5. The respondents accept that items (c) and (f), survey and legal fees, should be paid, and they say that it appears that item (b), the mortgage arrangement fee payable on the replacement property, is also payable in the light of the decision of this tribunal in Nelson v Burnley Borough Council ACQ/93/2005 unreported. They say, however, that items (a), mortgage early redemption penalty, (d), removal expenses, and (e), loss on carpets and curtains, are not valid items of claim because they are not “incidental charges or expenses incurred in acquiring” the replacement property. As for (g), disconnection and reconnection of appliances, they say that disconnection is a loss associated with the sale of the subject premises and is not a valid item of claim; while reconnection costs, though necessary for the occupation of the replacement property, may not be “incidental charges or expenses incurred in acquiring” it. Finally in relation to item (h), the application for gas and electrical certificates, while they accept that such certificates are necessary requirements for letting out the replacement property, they question whether they are “incidental charges or expenses incurred in acquiring” it.

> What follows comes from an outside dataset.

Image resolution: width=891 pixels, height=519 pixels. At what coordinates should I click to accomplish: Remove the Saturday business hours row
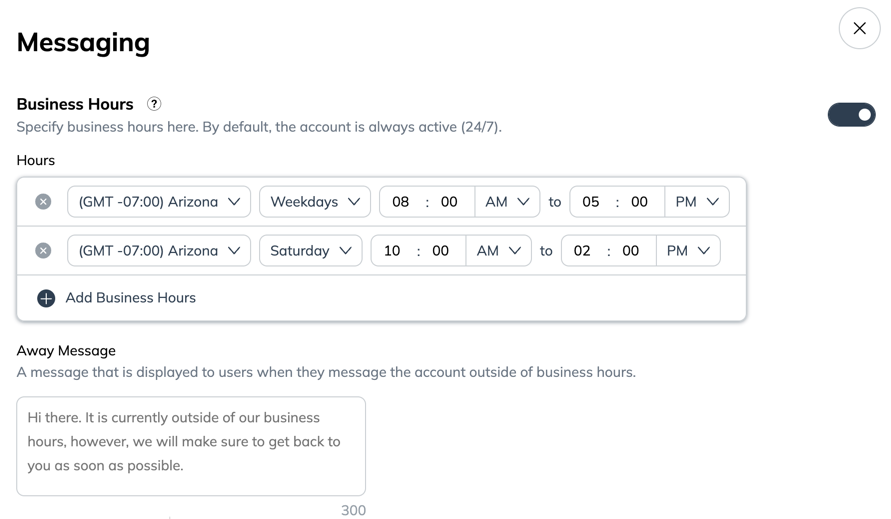tap(43, 251)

6. The claimants’ surveyor, Mr A J McKeon FRICS of Butters John Bee of Stoke-on-Trent, says that section 10A should be interpreted so that all the items are claimable.
7. The evident purpose of section 10A, which was inserted by the Planning and Compensation Act 1991, is to provide for certain expenses of a claimant, who, because he is not in occupation, cannot claim them as compensation for disturbance. In Harvey v Crawley Development Corporation [1957] 1 QB 485 the Court of Appeal held that a householder whose home had been compulsorily acquired was entitled to disturbance compensation that included not only her removal expenses and the costs of adjusting her curtains and carpets for her new home but also her surveyors’ fees, legal costs and travelling expenses incurred by her both in an abortive purchase of a new home and in the purchase of the new home itself. But the court pointed out the limitations of the right to compensation for disturbance. Denning LJ at 493, having said that the money spent by the claimant on these items was properly to be regarded as compensation for disturbance, went on:
“But I would not like this to be taken too far. Cases were put in the course of argument. Supposing a man did not occupy a house himself but simply owned it as an investment. His compensation would be the value of the house. If he chose to put the money into stocks and shares, he could not claim the brokerage as compensation. That would be much too remote. It would not be the consequence of acquisition but the result of his own choice in putting money into stocks and shares instead of putting it on deposit at the bank. If he chose to buy another house as an investment, he would not get the solicitors’ costs of the purchase. Those costs would be the result of his own choice of investment and not the result of the compulsory acquisition.”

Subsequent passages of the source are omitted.